_EXERCISE PROMPT_
Find the word "will" in the data, then copy each line where it is found.

*** Opening SUPPLIED RECORDS ***

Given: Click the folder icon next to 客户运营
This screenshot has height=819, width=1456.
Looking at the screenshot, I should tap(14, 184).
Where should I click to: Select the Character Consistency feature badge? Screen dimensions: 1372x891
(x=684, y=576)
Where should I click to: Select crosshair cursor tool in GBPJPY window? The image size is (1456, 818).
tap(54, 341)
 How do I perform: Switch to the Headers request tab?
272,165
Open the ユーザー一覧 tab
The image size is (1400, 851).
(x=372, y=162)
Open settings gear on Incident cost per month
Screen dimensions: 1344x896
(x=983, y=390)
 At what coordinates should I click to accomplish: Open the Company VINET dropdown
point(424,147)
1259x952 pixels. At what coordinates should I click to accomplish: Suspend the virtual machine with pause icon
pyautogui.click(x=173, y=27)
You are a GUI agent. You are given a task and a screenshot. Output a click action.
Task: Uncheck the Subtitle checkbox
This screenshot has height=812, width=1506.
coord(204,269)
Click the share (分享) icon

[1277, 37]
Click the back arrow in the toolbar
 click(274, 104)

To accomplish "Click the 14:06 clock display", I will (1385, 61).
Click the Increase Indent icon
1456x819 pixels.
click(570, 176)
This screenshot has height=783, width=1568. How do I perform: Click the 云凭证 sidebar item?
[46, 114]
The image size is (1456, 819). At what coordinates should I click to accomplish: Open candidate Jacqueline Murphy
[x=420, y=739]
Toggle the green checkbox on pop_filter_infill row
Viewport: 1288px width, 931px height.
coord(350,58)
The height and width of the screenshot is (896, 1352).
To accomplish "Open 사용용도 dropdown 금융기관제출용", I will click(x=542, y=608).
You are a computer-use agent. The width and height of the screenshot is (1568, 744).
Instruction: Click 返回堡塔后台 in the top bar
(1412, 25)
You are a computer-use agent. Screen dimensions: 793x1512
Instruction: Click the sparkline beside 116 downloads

*** Closing SUPPLIED RECORDS ***

_EXERCISE SOLUTION_
To accomplish "Click the 14:06 clock display", I will (1385, 61).
To accomplish "Open 사용용도 dropdown 금융기관제출용", I will click(x=542, y=608).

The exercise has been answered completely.